From 9ab85e10f4e5650f36fcfa9378f9a9580ab08c54 Mon Sep 17 00:00:00 2001
From: Yufeng He <40085740+he-yufeng@users.noreply.github.com>
Date: Tue, 19 May 2026 02:36:19 +0800
Subject: [PATCH] fix: reject initialize protocol version conflicts

---
 src/mcp/server/streamable_http.py    | 60 ++++++++++++++++++++--------
 tests/shared/test_streamable_http.py | 39 ++++++++++++++++++
 2 files changed, 82 insertions(+), 17 deletions(-)

diff --git a/src/mcp/server/streamable_http.py b/src/mcp/server/streamable_http.py
index 2cb4c0748..612c144e7 100644
--- a/src/mcp/server/streamable_http.py
+++ b/src/mcp/server/streamable_http.py
@@ -476,23 +476,11 @@ async def _handle_post_request(self, scope: Scope, request: Request, receive: Re
                 await response(scope, receive, send)
                 return
 
-            # Check if this is an initialization request
-            is_initialization_request = isinstance(message, JSONRPCRequest) and message.method == "initialize"
-
-            if is_initialization_request:
-                # Check if the server already has an established session
-                if self.mcp_session_id:
-                    # Check if request has a session ID
-                    request_session_id = self._get_session_id(request)
-
-                    # If request has a session ID but doesn't match, return 404
-                    if request_session_id and request_session_id != self.mcp_session_id:  # pragma: no cover
-                        response = self._create_error_response(
-                            "Not Found: Invalid or expired session ID",
-                            HTTPStatus.NOT_FOUND,
-                        )
-                        await response(scope, receive, send)

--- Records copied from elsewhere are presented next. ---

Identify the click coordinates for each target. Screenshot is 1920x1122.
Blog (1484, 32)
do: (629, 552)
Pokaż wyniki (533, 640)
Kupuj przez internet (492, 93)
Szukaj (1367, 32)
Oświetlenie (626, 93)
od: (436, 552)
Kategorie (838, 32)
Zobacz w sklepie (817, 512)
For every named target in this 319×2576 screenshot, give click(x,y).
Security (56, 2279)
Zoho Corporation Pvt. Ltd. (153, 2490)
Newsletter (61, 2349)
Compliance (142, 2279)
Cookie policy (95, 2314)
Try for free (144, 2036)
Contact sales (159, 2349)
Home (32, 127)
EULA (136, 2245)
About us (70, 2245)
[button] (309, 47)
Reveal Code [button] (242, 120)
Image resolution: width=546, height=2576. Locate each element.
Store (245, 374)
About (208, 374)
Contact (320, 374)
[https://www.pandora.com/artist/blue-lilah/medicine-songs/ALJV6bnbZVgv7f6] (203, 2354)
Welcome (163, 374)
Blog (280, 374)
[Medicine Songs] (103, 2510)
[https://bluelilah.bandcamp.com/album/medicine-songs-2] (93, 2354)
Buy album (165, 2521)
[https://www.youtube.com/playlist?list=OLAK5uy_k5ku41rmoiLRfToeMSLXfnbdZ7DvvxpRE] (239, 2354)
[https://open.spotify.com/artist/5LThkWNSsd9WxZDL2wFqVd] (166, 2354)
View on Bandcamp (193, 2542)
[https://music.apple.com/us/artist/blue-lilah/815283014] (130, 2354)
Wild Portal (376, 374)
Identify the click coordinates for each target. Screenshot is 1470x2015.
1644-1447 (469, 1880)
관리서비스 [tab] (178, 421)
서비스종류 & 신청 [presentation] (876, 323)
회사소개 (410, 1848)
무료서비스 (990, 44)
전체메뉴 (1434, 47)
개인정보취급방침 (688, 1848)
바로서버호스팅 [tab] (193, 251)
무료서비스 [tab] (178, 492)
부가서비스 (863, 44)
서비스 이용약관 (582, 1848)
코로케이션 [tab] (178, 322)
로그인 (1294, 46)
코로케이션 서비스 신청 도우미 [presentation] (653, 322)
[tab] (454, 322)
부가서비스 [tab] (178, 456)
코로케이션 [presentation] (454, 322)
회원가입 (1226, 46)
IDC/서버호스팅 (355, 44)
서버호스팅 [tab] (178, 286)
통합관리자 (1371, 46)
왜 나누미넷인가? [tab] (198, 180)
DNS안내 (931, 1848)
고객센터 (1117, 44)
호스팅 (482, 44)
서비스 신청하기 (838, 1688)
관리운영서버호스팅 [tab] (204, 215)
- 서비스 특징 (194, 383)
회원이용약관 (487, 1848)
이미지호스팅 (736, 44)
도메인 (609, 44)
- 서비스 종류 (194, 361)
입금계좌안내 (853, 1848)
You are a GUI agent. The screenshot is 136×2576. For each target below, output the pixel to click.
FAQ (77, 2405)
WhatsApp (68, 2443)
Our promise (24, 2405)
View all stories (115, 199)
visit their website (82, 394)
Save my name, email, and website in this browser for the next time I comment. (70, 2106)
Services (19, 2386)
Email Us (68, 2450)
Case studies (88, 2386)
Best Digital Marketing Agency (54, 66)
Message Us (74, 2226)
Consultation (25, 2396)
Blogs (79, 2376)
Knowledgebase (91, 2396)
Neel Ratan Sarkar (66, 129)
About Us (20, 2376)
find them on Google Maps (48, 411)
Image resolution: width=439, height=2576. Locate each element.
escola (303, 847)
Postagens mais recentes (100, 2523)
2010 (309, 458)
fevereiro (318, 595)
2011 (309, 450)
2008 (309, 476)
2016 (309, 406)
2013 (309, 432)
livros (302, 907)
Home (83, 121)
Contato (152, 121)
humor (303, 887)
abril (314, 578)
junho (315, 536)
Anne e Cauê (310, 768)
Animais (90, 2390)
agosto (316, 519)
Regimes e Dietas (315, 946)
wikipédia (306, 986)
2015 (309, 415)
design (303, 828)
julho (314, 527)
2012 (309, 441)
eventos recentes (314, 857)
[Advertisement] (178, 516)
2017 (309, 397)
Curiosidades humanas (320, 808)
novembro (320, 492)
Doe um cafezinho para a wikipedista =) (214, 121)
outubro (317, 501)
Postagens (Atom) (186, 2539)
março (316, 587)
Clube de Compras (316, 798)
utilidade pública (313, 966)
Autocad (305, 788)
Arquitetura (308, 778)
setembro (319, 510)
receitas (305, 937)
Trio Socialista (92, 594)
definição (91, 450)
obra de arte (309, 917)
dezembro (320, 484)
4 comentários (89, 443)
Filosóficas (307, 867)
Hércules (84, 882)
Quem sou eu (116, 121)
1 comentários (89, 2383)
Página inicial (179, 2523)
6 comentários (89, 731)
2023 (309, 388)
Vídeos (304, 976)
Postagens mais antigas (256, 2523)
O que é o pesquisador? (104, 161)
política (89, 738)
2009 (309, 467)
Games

-                        return
+            is_initialization_request = False
+            if isinstance(message, JSONRPCRequest) and message.method == "initialize":
+                is_initialization_request = True
+                if not await self._validate_initialization_request(message, request, send):
+                    return
             elif not await self._validate_request_headers(request, send):
                 return
 
@@ -865,6 +853,44 @@ async def _validate_protocol_version(self, request: Request, send: Send) -> bool
 
         return True
 
+    async def _validate_initialization_request(self, message: JSONRPCRequest, request: Request, send: Send) -> bool:
+        if not await self._validate_initialization_protocol_version(message, request, send):
+            return False
+
+        if not self.mcp_session_id:
+            return True
+
+        request_session_id = self._get_session_id(request)
+        if request_session_id and request_session_id != self.mcp_session_id:  # pragma: no cover
+            response = self._create_error_response(
+                "Not Found: Invalid or expired session ID",
+                HTTPStatus.NOT_FOUND,
+            )
+            await response(request.scope, request.receive, send)
+            return False
+
+        return True
+
+    async def _validate_initialization_protocol_version(
+        self, message: JSONRPCRequest, request: Request, send: Send
+    ) -> bool:
+        header_protocol_version = request.headers.get(MCP_PROTOCOL_VERSION_HEADER)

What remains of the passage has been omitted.